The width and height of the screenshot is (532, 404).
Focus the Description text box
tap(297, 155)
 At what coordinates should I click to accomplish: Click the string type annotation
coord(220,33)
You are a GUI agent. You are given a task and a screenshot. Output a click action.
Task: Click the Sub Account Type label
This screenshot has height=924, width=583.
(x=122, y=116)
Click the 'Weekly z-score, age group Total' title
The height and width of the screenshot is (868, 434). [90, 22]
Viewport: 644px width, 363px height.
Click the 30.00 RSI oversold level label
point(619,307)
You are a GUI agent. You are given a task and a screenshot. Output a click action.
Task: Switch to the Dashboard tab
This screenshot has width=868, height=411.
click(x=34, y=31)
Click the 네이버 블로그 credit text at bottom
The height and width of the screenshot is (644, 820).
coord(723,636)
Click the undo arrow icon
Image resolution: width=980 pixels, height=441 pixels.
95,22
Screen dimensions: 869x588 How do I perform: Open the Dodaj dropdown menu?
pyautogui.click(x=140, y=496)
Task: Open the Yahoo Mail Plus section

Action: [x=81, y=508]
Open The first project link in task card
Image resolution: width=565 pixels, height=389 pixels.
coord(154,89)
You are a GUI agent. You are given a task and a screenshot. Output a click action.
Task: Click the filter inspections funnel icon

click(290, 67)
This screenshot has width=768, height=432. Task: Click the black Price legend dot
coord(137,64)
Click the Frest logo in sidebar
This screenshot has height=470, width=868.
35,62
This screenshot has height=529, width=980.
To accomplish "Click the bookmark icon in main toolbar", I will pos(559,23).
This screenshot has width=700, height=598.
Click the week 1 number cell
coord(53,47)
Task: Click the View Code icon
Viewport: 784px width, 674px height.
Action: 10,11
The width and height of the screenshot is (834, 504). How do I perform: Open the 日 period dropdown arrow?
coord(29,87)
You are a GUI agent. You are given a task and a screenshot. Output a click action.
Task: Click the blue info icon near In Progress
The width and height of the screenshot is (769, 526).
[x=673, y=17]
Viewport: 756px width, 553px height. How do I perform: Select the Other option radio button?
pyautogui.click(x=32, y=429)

#### Try it
Each record above, from first to last, should be written out again exactly.

#### Answer for the task
The width and height of the screenshot is (532, 404).
Focus the Description text box
tap(297, 155)
 At what coordinates should I click to accomplish: Click the string type annotation
coord(220,33)
You are a GUI agent. You are given a task and a screenshot. Output a click action.
Task: Click the Sub Account Type label
This screenshot has height=924, width=583.
(x=122, y=116)
Click the 'Weekly z-score, age group Total' title
The height and width of the screenshot is (868, 434). [90, 22]
Viewport: 644px width, 363px height.
Click the 30.00 RSI oversold level label
point(619,307)
You are a GUI agent. You are given a task and a screenshot. Output a click action.
Task: Switch to the Dashboard tab
This screenshot has width=868, height=411.
click(x=34, y=31)
Click the 네이버 블로그 credit text at bottom
The height and width of the screenshot is (644, 820).
coord(723,636)
Click the undo arrow icon
Image resolution: width=980 pixels, height=441 pixels.
95,22
Screen dimensions: 869x588 How do I perform: Open the Dodaj dropdown menu?
pyautogui.click(x=140, y=496)
Task: Open the Yahoo Mail Plus section

Action: [x=81, y=508]
Open The first project link in task card
Image resolution: width=565 pixels, height=389 pixels.
coord(154,89)
You are a GUI agent. You are given a task and a screenshot. Output a click action.
Task: Click the filter inspections funnel icon

click(290, 67)
This screenshot has width=768, height=432. Task: Click the black Price legend dot
coord(137,64)
Click the Frest logo in sidebar
This screenshot has height=470, width=868.
35,62
This screenshot has height=529, width=980.
To accomplish "Click the bookmark icon in main toolbar", I will pos(559,23).
This screenshot has width=700, height=598.
Click the week 1 number cell
coord(53,47)
Task: Click the View Code icon
Viewport: 784px width, 674px height.
Action: 10,11
The width and height of the screenshot is (834, 504). How do I perform: Open the 日 period dropdown arrow?
coord(29,87)
You are a GUI agent. You are given a task and a screenshot. Output a click action.
Task: Click the blue info icon near In Progress
The width and height of the screenshot is (769, 526).
[x=673, y=17]
Viewport: 756px width, 553px height. How do I perform: Select the Other option radio button?
pyautogui.click(x=32, y=429)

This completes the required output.